Stated problem: Please edit the items below by swapping every "icon" for "button" and keeping everything else unchanged. Leave the pictures out of your version.
━━━━━━━━
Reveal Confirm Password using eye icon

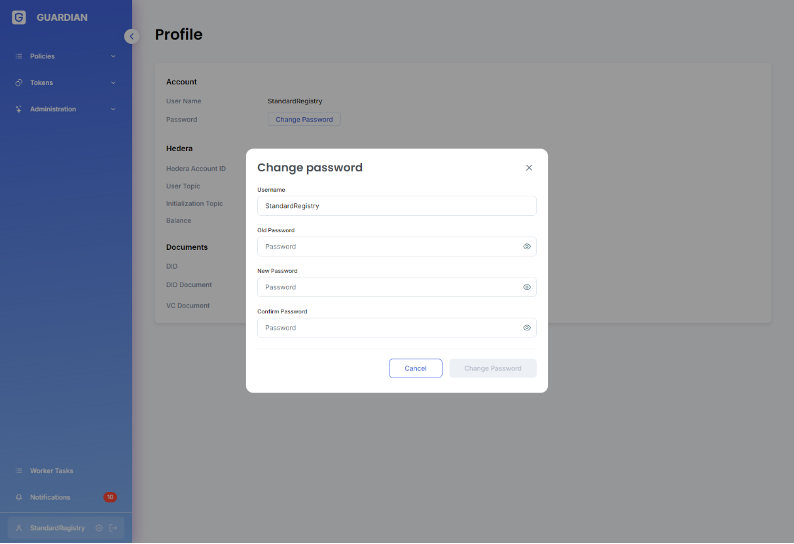(x=526, y=328)
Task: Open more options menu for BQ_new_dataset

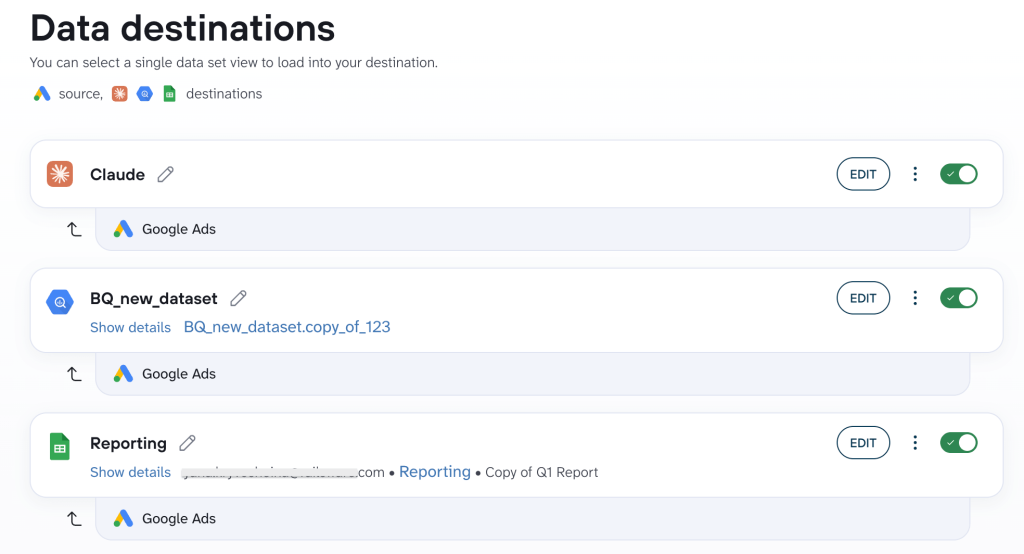Action: (915, 298)
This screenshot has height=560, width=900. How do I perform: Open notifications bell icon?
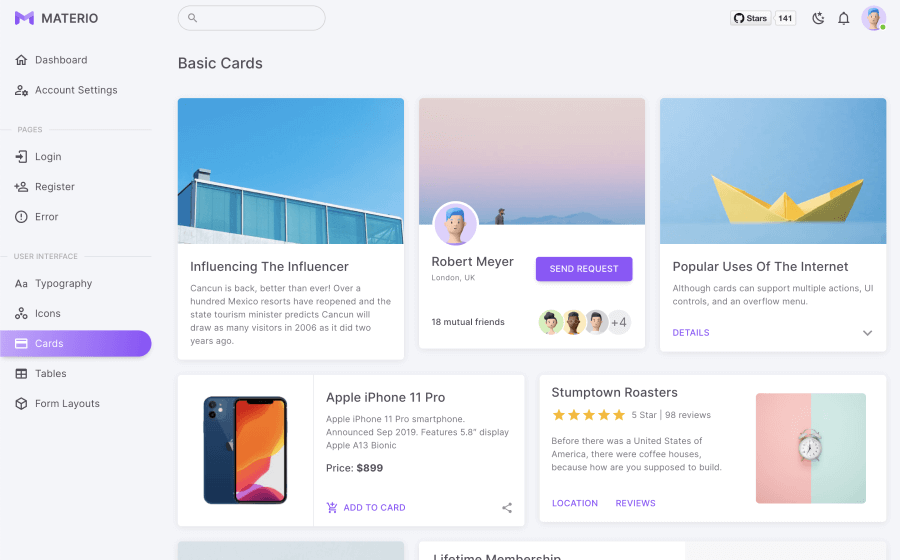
━━━━━━━━
Full answer:
Reveal Confirm Password using eye button

(x=526, y=328)
Task: Open more options menu for BQ_new_dataset

Action: (915, 298)
This screenshot has height=560, width=900. How do I perform: Open notifications bell button?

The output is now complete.